The last time I saw him was a few weeks ago, when we crossed paths: he leaving the Dragonara hotel and me entering it, each walking stoney-faced past the other.
A few minutes after I’d entered the lobby I was speaking on my phone when I noticed him, out of the corner of my eye, sneaking back in to see who I was meeting. I wasn’t meeting anyone.
I waited until he was right behind me and then I spun round to face him, still talking on my phone, with raised eyebrows. He got terribly flustered, flapped his hands in confusion, turned round and waddled out as quickly as he could.
‘Great ambassador,’ I thought, having heard the rumours already because his boasts had come down the grapevine.
Joseph Muscat couldn’t send him back to Washington, as he has sent Vince Camilleri (Sant’s appointee to Paris in 1996) back to Paris, because his cousin Marisa had nabbed that already in exchange for switching to Labour as loudly as possible.
So Madrid it is, then. Povra Malta.
Read the appointments here posting_order_05_2013
21 Comments Comment
Leave a Comment
Ray Azzopardi and Brussels are not mentioned. Perhaps this is just the first batch of ambassadors.
Yes, many more botches to come
What happened to the Very Reverend Monsignor?
There are other posts which have not been mentioned.
Did you notice that Frasier became FraZier?
Cannot expect better from amateurs, can you?
No doubt he speaks impeccable Spanish and understands the country and its politics, economy etc. then. We all love meritocracy, don’t we.
What a list !
X’cuc hu Henry Kissinger.
Are any of these people career diplomats or are they all PL supporting amateurs?
Charles Stafrace, the new Ambassador to Athens, is a retired civil servant, who was appointed up to DG at OPM during the previous administration. He served as advisor to Mario Cutajar, the new Principal Permanent Secretary up to a few weeks ago.
Ray and Monsignor are still baking at Serkin. I know of a couple who might be eagerly awaiting a bite in the early hours of the weekend.
No surprise in Canberra for choosing the MLP Rep in Australia Charles Muscat for these last 20 years. Probably not to the liking of ex-Consul General and Socialist diehard Lorry Dimech, but George Vella surely has selected the PL apparatchiks for these posts to ensure the propaganda content in their speeches.
So Tweedledee can have his suit of his choice when he visits the new ambassador’s Canberra mens’ retail shop under the watchful eye of Michelle who used to be escorted by the new Canberra VIP while on the PL election campaign.
Charles Muscat is no relation to Joseph Muscat. He is a down to earth guy and not stupidly crass like that man Forace of the Mintoff era. We now wait to see the choice of Consuls to service our communities,
I can tell you it is old Labour all over again. Ajma xi pjacir.

Task prompt
Check each statement below against the passage on the ambassador appointments and answer yes or no, quoting the words of the passage that decide it.
1. The writer was meeting someone at the Dragonara hotel.
2. Charles Stafrace is the new Ambassador to Athens.
3. Charles Muscat is related to Joseph Muscat.

Entries shown

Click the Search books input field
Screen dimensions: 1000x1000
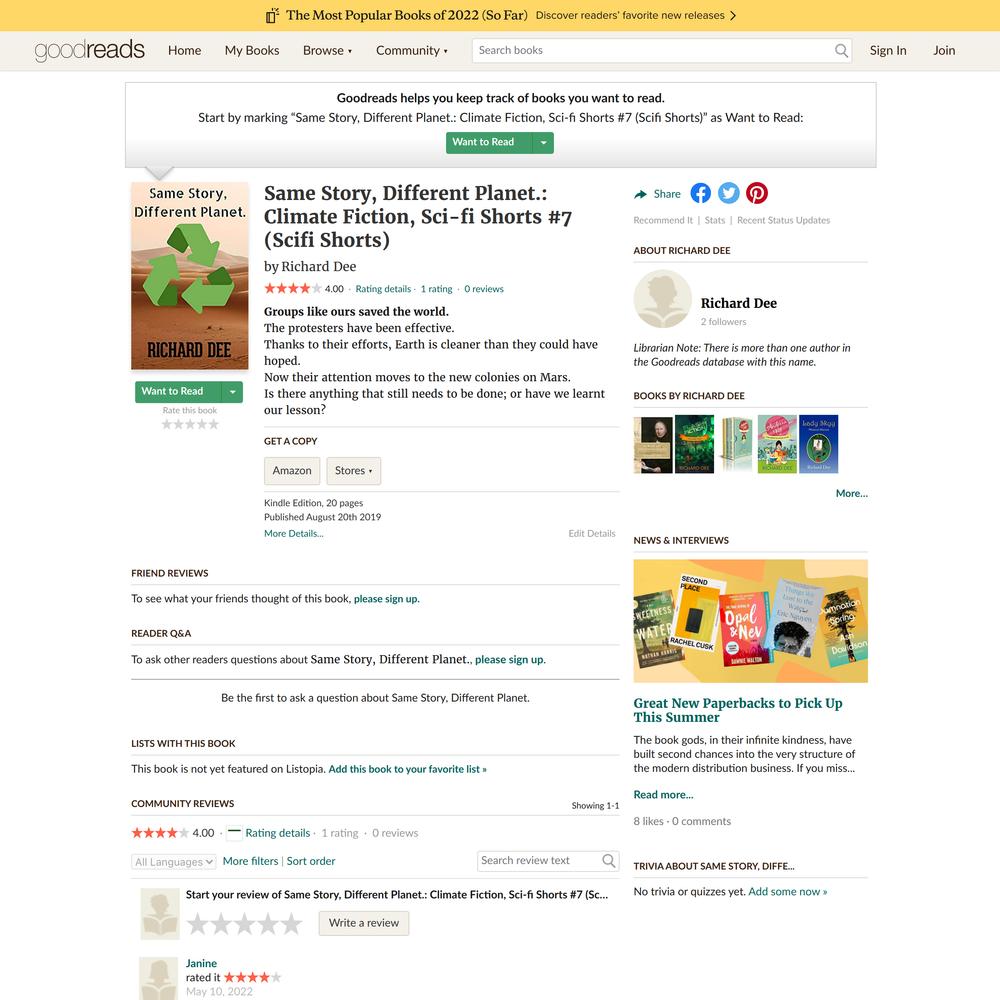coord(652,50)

* * *

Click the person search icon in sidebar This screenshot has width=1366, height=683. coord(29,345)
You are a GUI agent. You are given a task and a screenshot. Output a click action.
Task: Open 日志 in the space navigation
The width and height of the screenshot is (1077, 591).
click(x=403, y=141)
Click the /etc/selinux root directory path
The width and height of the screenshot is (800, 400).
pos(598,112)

Final result
1. No: "I wasn’t meeting anyone."
2. Yes: "Charles Stafrace, the new Ambassador to Athens, is a retired civil servant"
3. No: "Charles Muscat is no relation to Joseph Muscat."